Consumer expert Martin Lewis has condemned the government’s “painfully slow” pace on regulating the buy now, pay later industry, following indications that tougher rules won’t take effect until 2024.
Buy now, pay later (BNPL) allows shoppers to delay payment for products such as clothes and furniture. This form of credit enjoyed explosive growth during the pandemic, particularly among under-30s and those less financially stable.
But there has been growing concern among regulators, politicians and consumer groups about how easy it is for people to buy more than they can afford and potentially build up sizeable debts. Last year a study found that British consumers have racked up more than £4 billion worth of debt using buy now pay later (BNPL) services.
It said eight million BNPL customers in the UK have outstanding balances which average £538 each (£4.14 billion total). This month the charity Citizens Advice said shoppers were “piling borrowing on top of borrowing, and sinking into ever more desperate situations”.
Buy now pay later providers such as Klarna and Clearpay are commonplace at online checkouts for major retailers such as JD Sports, ASOS and Boohoo.
In February 2021, the government announced that the Financial Conduct Authority (FCA) would be given powers to police the BNPL sector. This will give consumers greater protection and more rights – for example, all firms will have to conduct proper affordability checks before lending, and ensure that customers are treated fairly if they are struggling to repay.
The Treasury said the government would publish a consultation on draft legislation “towards the end of this year” with an aim to introduce secondary legislation to parliament by mid-2023.
Following this, the FCA will have to consult on its rules for the sector, with industry insiders adding that “We are probably not going to see anything in law until 2024,” the Guardian reported.
In response to the announcement, Mr Lewis, founder of MoneySavingExpert.com, said: “The pace of progress is painfully slow. Buy now, pay later regulation is desperately needed, so my pleasure that it’s finally to happen is tempered by frustration at how long it is taking.”
Advice and information charity Citizen’s Advice said BNPL is “like quicksand - easy to slip into and very difficult to get out of.”
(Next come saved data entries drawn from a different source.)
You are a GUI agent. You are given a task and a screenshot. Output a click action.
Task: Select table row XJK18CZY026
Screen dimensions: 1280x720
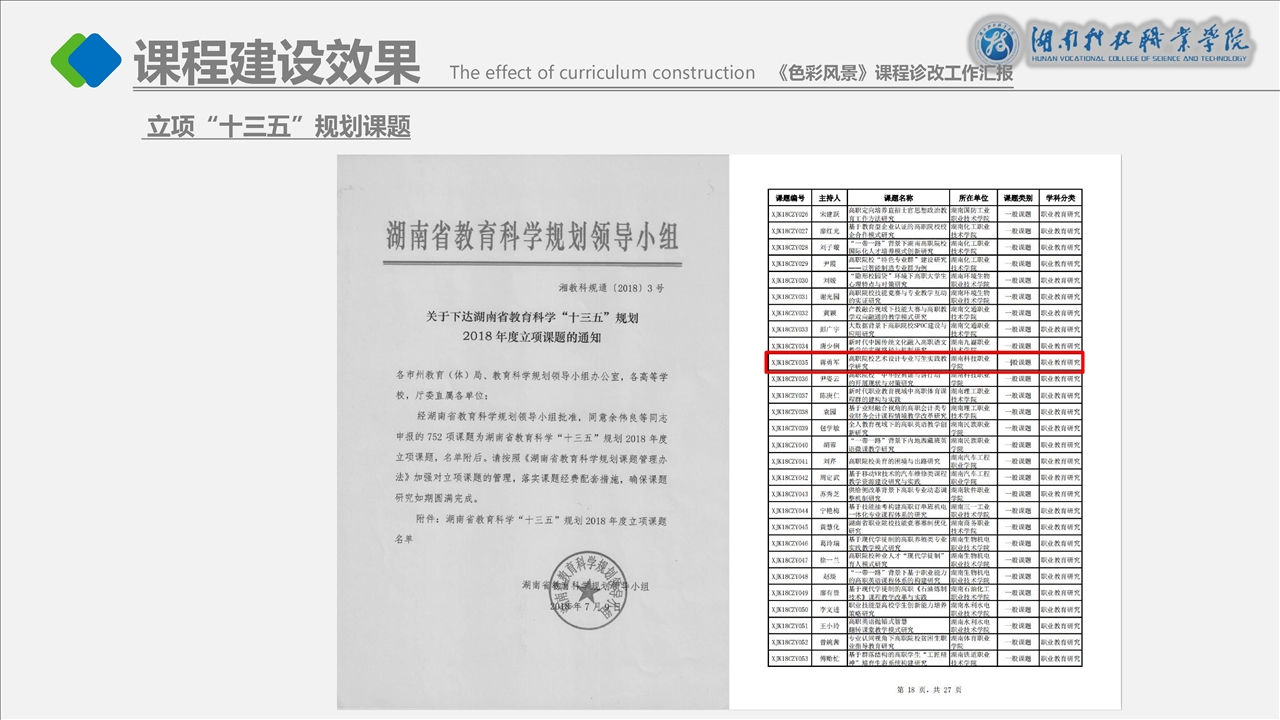point(925,214)
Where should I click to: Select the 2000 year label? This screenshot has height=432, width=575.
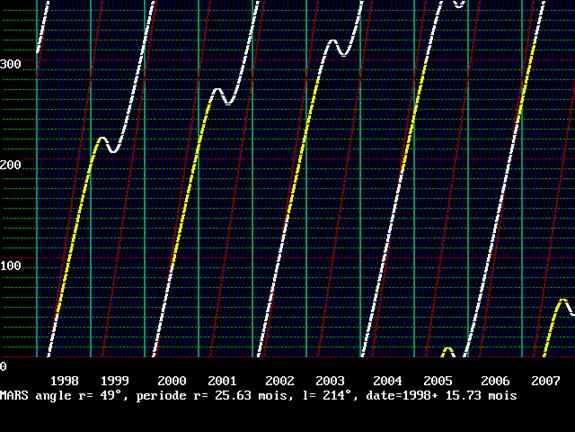tap(172, 381)
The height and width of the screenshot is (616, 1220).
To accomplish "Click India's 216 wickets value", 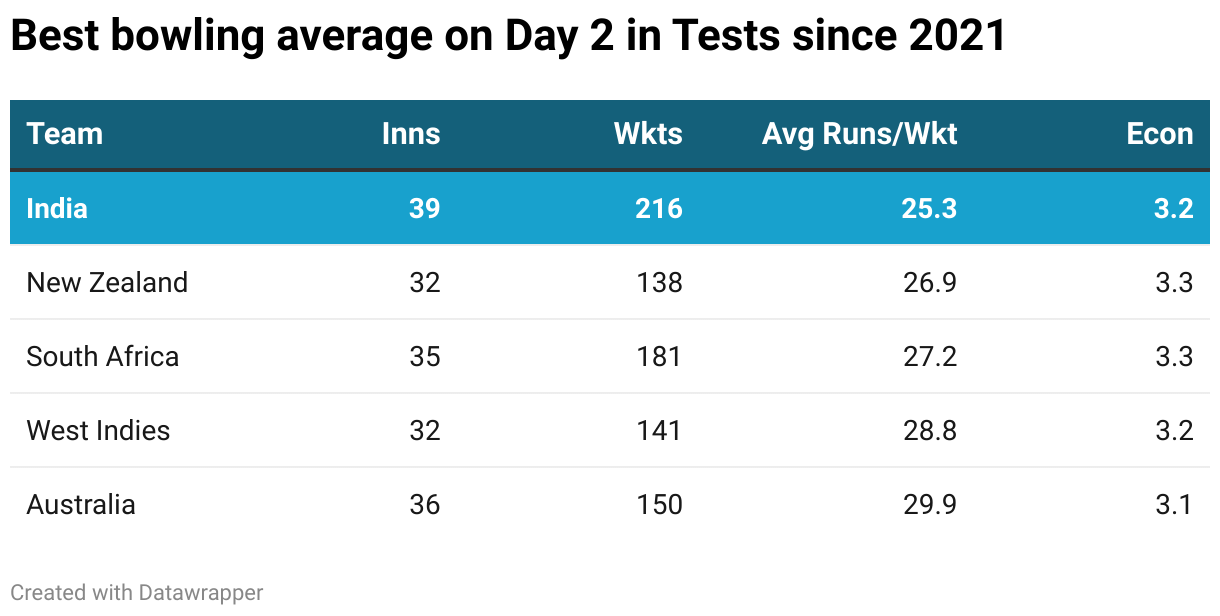I will pyautogui.click(x=659, y=208).
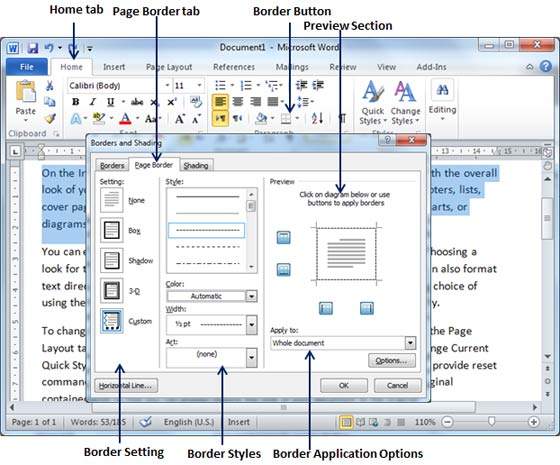560x465 pixels.
Task: Toggle top border in Preview section
Action: pos(284,238)
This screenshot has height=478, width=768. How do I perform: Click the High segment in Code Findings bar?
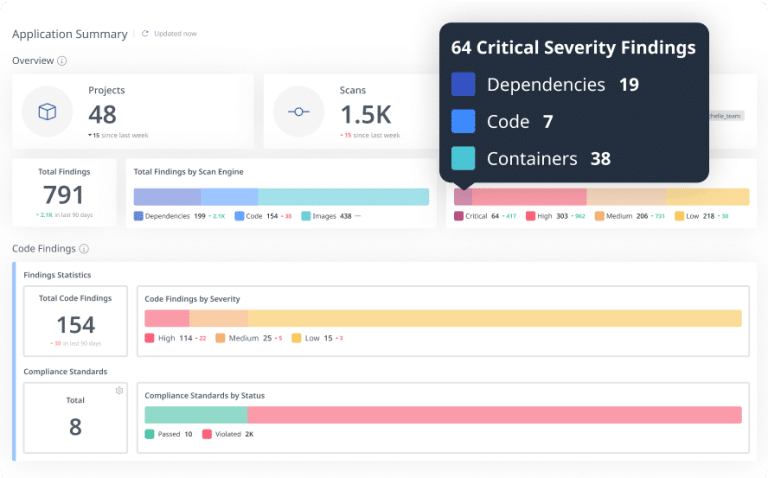pyautogui.click(x=167, y=318)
“Split payments are offered as a temptation at the checkout, but the consequences can be devastating for those who are least able to deal with them,” Matthew Upton, director of policy at Citizen’s Advice said.
“Over half of young people who have used BNPL in the last year struggled to make a repayment. The BNPL sector has grown incredibly quickly and we need consumer protections to keep pace.”
The Treasury said it is working toward finalising new regulation on BNPL schemes but has experienced delays after research revealed further exploitative schemes which will now be included in the legislation.